Bei dem Studenten Lukas Hochmuth, ist der letzte Erste-Hilfe-Kurs auch schon etwas länger her: „Den letzten Erste-Hilfe-Kurs habe ich für meinen Führerschein gemacht. Es waren super viele Informationen in kurzer Zeit. Sowas müsste man wahrscheinlich regelmäßig machen, damit man darin sicher wird. Keine Ahnung, ob ich noch genau wüsste, was zu tun ist“.

Lieber ein wenig als überhaupt nicht

Selbst wenn man wenig oder kaum etwas tut, wird man der Person in der Regel mehr helfen, als wenn man nur zusieht. Rettungssanitäter Markus Schreiner arbeitet seit einigen Jahren ehrenamtlich und appelliert an alle: „Jeder sollte in solchen Situationen seine Angst überwinden, schließlich steht ein Menschenleben auf dem Spiel“. Natürlich ist dies leicht gesagt, aber laut Schreiner, kann man relativ einfach viel bewirken: „Wenn jemand zusammenbricht, sollten Sie die Person ansprechen und etwas schütteln, um zu sehen, ob noch Reaktion vorhanden ist. Wenn nicht, zuerst den Notruf wählen, denn je schneller Sie anrufen, desto schneller können wir kommen. Anschließend sofort mit Wiederbelebungsmaßnahmen anfangen“.

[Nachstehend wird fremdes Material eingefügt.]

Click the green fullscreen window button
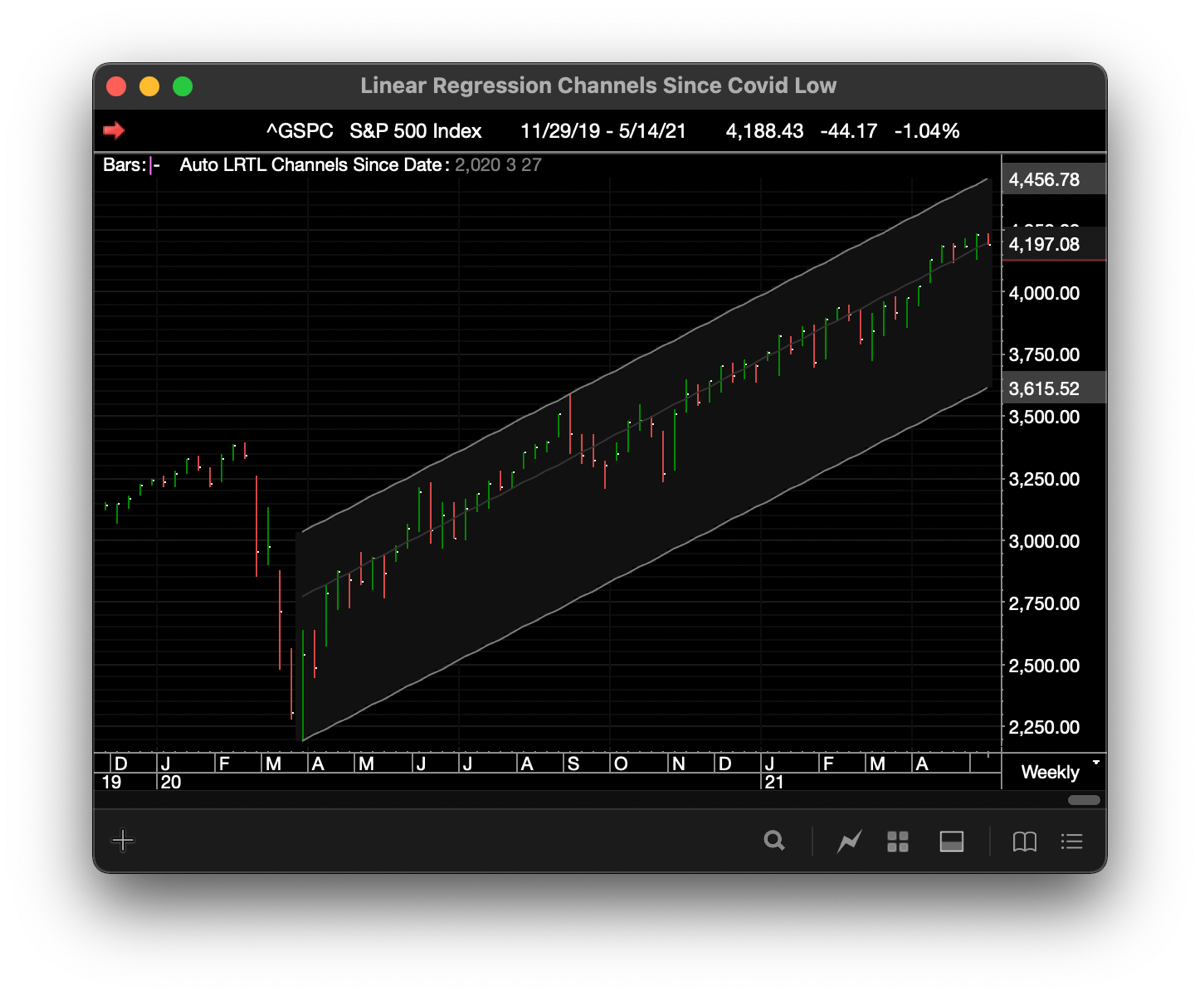Screen dimensions: 1200x996 tap(182, 86)
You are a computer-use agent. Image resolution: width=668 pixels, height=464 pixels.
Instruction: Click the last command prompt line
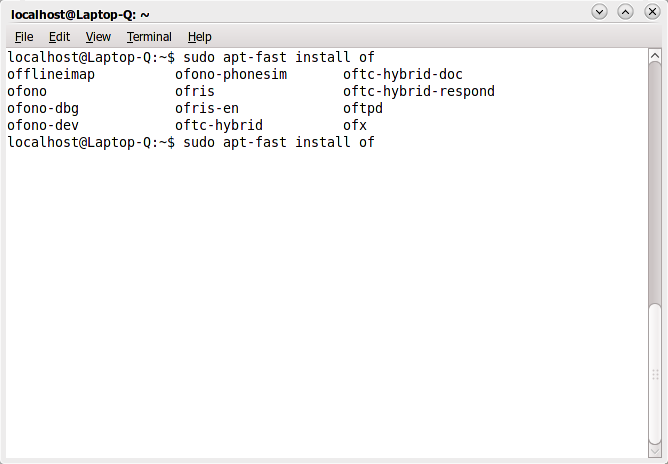tap(190, 143)
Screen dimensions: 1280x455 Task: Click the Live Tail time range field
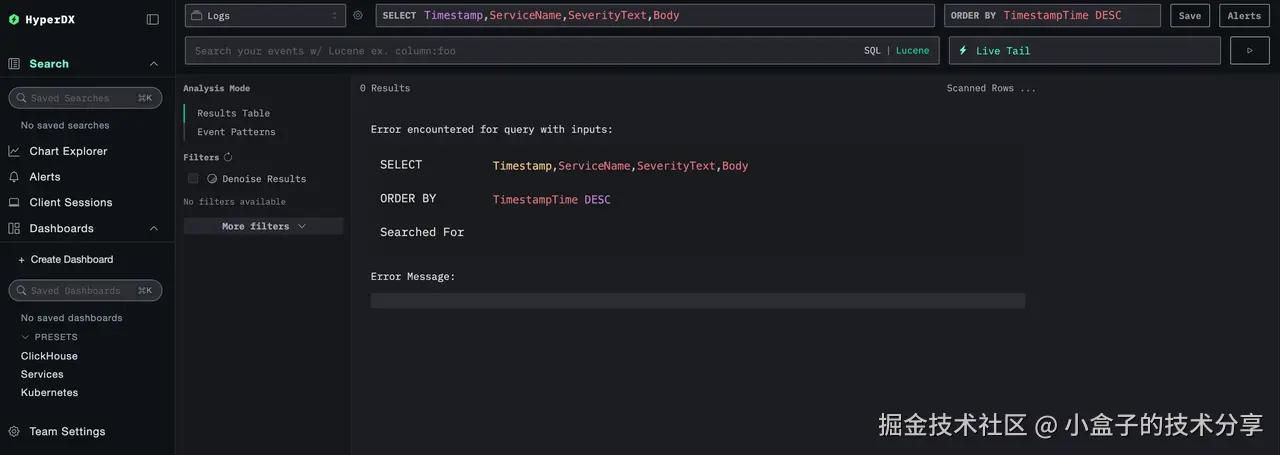tap(1084, 51)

Das Deutsche Rote Kreuz liefert auf ihrer Webseite viele Informationen zum Thema Erste Hilfe und Wiederbelebnung. Für die Wiederbelebung drückt man mit beiden Händen auf den Brustkorb. Faustregel ist hierbei 30 Mal Druckmassage und zwei Mal Atemspende. Für den richtigen Rhythmus gibt es einige Lieder, die dabei helfen. Dazu gehört, ironischerweise, auch das Lied „Stayin‘ Alive“ der Band Bee Jees. Dies erfolgt solange, bis der Notarzt eintrifft. Das kann erst einmal angsteinflößend sein, aber eben auch ein Leben retten. Situationen wie ein Tod in einer vollen Straßenbahn, sollten eigentlich unmöglich sein. Markus Schreiner ist der Meinung: „Wenn Sie bewusstlos am Boden liegen, würden sie auch Hilfe von anderen erwarten“.